Roy and Shirley Erskine, from Dunblane, said the letters had left them “upset”.
Their daughter Judy told them to bin the letters, which attacked the 29-year-old former Wimbledon champion’s behaviour on court and also criticised his accent.
Mrs Erskine, 84, told the Radio Times magazine: “We’ve had one or two nasty letters. One about Andy supposedly snarling on court, and another about his accent, saying he sounded American.
“Just comments like that, but they do upset you.

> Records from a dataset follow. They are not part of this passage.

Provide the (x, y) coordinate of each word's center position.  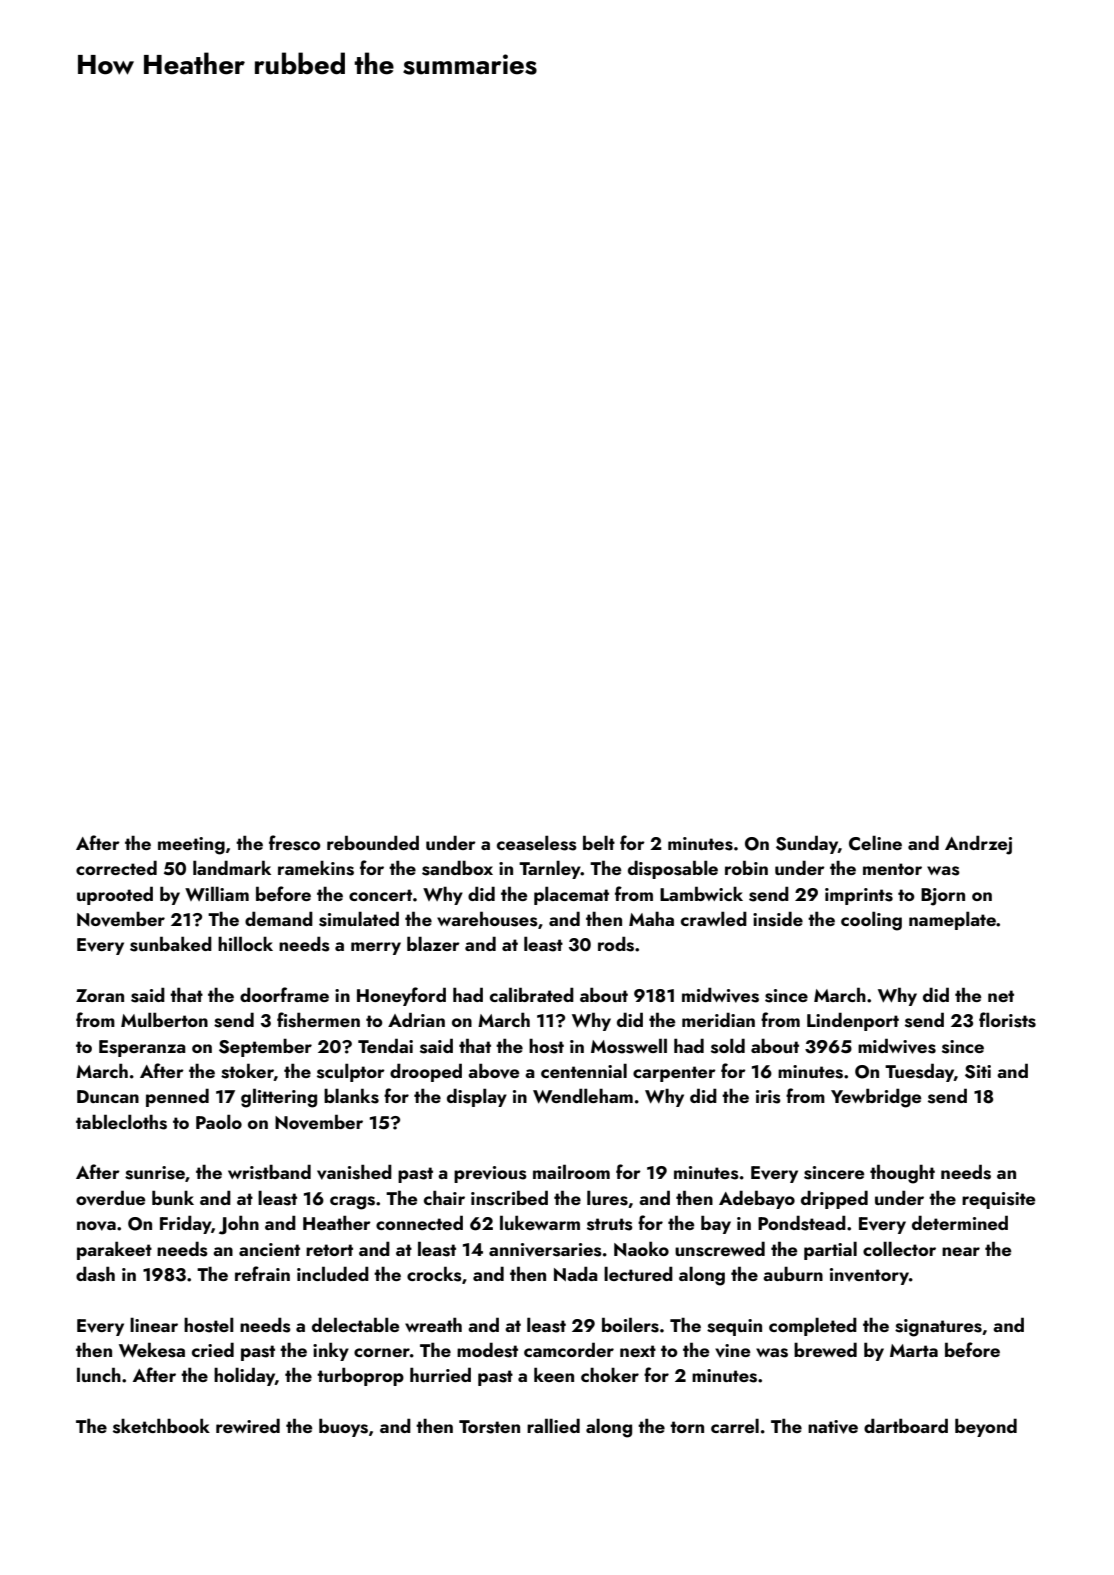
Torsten (489, 1427)
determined (960, 1222)
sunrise (155, 1173)
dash (95, 1274)
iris (768, 1097)
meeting (191, 846)
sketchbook (161, 1426)
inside (778, 919)
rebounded (373, 842)
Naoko (641, 1248)
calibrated (532, 994)
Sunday (807, 844)
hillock (245, 943)
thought (902, 1174)
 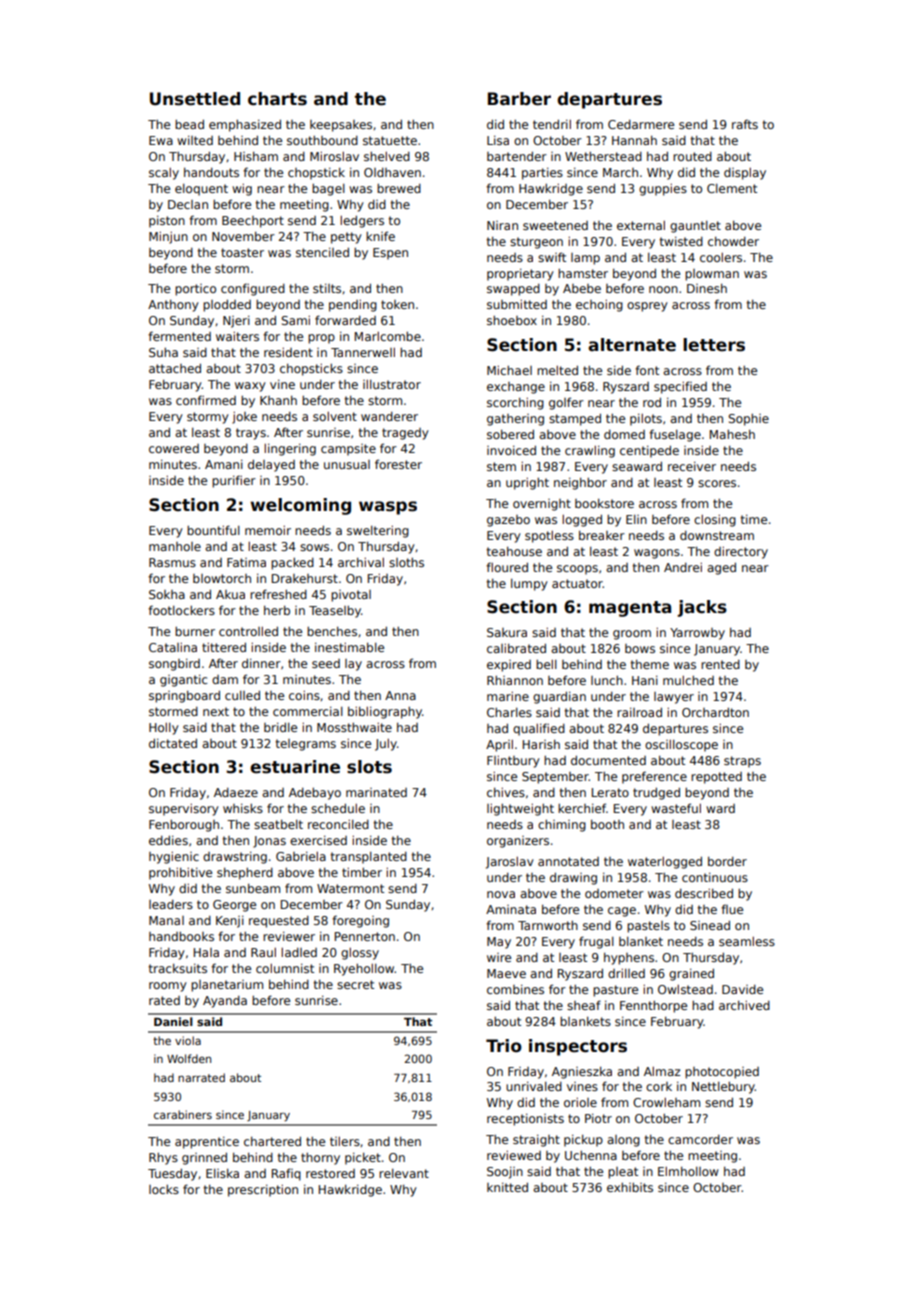 I want to click on Lisa, so click(x=498, y=140).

Judy would say, ‘Put it in the bin, just forget it’. She would tell me that there are always going to be people like that.”
Her husband, 82, said he finds it hard to deal with “very nasty” online comments about his grandson and daughter.
He said: “The people who write these comments, that’s their prerogative, but I find it upsetting.”
Mrs Erskine said some of the letters provide light relief, with one man writing to tell them he thinks Murray needs to eat more baked beans.
Her husband said he is one of the harshest critics of Murray’s performance on court and prefers to watch him on television than live as he struggles to contain his language.
He said: “If I’m at home I can kick the coffee table and use some language that I probably shouldn’t.”
The couple revealed that while they struggle to go to the shops in their home town as so many people stop to talk to them about their famous grandsons, Murray - who sealed a record fifth title at Queen’s on Sunday - managed to take a run round the town virtually unnoticed on Boxing Day.
He ran from his mother’s home in Bridge of Allan to nearby Dunblane, disguised in a beanie hat, and then visited the tennis courts where he watched a family game before being recognised.
Mrs Erskine said: “Andy went on court and hit with them. That must have been a lovely moment for those kids.”